* [Assignment]
What follows is data; output all of it exactly as given.

** Opening Dataset entries block **

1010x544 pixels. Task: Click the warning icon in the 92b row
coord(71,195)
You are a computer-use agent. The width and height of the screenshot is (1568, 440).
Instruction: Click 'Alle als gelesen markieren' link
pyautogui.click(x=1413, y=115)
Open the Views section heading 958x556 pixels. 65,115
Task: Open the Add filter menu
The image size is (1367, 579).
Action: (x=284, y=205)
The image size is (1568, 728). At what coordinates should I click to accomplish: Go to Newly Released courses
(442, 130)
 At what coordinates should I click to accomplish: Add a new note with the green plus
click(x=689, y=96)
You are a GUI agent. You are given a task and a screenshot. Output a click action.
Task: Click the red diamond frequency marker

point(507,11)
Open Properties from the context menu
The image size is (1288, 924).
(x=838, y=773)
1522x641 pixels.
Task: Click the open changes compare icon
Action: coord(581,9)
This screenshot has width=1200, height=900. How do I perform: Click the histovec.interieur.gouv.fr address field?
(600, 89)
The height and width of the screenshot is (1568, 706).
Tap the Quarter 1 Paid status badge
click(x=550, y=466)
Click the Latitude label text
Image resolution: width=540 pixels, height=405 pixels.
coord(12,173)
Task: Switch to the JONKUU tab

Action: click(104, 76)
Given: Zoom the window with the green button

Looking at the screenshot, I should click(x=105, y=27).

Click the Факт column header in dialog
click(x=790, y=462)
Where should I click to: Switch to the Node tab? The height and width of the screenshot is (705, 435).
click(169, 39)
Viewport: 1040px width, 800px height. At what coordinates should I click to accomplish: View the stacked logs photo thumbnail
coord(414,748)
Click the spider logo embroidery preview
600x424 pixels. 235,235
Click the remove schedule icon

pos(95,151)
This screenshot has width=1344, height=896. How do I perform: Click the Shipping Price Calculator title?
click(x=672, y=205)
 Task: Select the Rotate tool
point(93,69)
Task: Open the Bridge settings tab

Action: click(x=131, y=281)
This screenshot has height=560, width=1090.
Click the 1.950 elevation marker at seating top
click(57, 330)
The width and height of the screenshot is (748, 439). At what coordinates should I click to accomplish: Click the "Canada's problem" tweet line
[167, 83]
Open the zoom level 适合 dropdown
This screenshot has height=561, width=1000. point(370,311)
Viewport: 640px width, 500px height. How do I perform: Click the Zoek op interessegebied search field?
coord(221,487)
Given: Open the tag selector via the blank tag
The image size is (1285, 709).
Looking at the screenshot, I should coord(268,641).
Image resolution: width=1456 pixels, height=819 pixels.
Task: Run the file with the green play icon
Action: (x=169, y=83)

** Closing Dataset entries block **

* [Problem solution]
1010x544 pixels. Task: Click the warning icon in the 92b row
coord(71,195)
You are a computer-use agent. The width and height of the screenshot is (1568, 440).
Instruction: Click 'Alle als gelesen markieren' link
pyautogui.click(x=1413, y=115)
Open the Views section heading 958x556 pixels. 65,115
Task: Open the Add filter menu
The image size is (1367, 579).
Action: (x=284, y=205)
The image size is (1568, 728). At what coordinates should I click to accomplish: Go to Newly Released courses
(442, 130)
 At what coordinates should I click to accomplish: Add a new note with the green plus
click(x=689, y=96)
You are a GUI agent. You are given a task and a screenshot. Output a click action.
Task: Click the red diamond frequency marker

point(507,11)
Open Properties from the context menu
The image size is (1288, 924).
(x=838, y=773)
1522x641 pixels.
Task: Click the open changes compare icon
Action: coord(581,9)
This screenshot has width=1200, height=900. How do I perform: Click the histovec.interieur.gouv.fr address field?
(600, 89)
The height and width of the screenshot is (1568, 706).
Tap the Quarter 1 Paid status badge
click(x=550, y=466)
Click the Latitude label text
Image resolution: width=540 pixels, height=405 pixels.
coord(12,173)
Task: Switch to the JONKUU tab

Action: click(104, 76)
Given: Zoom the window with the green button

Looking at the screenshot, I should click(x=105, y=27).

Click the Факт column header in dialog
click(x=790, y=462)
Where should I click to: Switch to the Node tab? The height and width of the screenshot is (705, 435).
click(169, 39)
Viewport: 1040px width, 800px height. At what coordinates should I click to accomplish: View the stacked logs photo thumbnail
coord(414,748)
Click the spider logo embroidery preview
600x424 pixels. 235,235
Click the remove schedule icon

pos(95,151)
This screenshot has width=1344, height=896. How do I perform: Click the Shipping Price Calculator title?
click(x=672, y=205)
 Task: Select the Rotate tool
point(93,69)
Task: Open the Bridge settings tab

Action: click(x=131, y=281)
This screenshot has height=560, width=1090.
Click the 1.950 elevation marker at seating top
click(57, 330)
The width and height of the screenshot is (748, 439). At what coordinates should I click to accomplish: Click the "Canada's problem" tweet line
[167, 83]
Open the zoom level 适合 dropdown
This screenshot has height=561, width=1000. point(370,311)
Viewport: 640px width, 500px height. How do I perform: Click the Zoek op interessegebied search field?
coord(221,487)
Given: Open the tag selector via the blank tag
The image size is (1285, 709).
Looking at the screenshot, I should coord(268,641).
Image resolution: width=1456 pixels, height=819 pixels.
Task: Run the file with the green play icon
Action: (x=169, y=83)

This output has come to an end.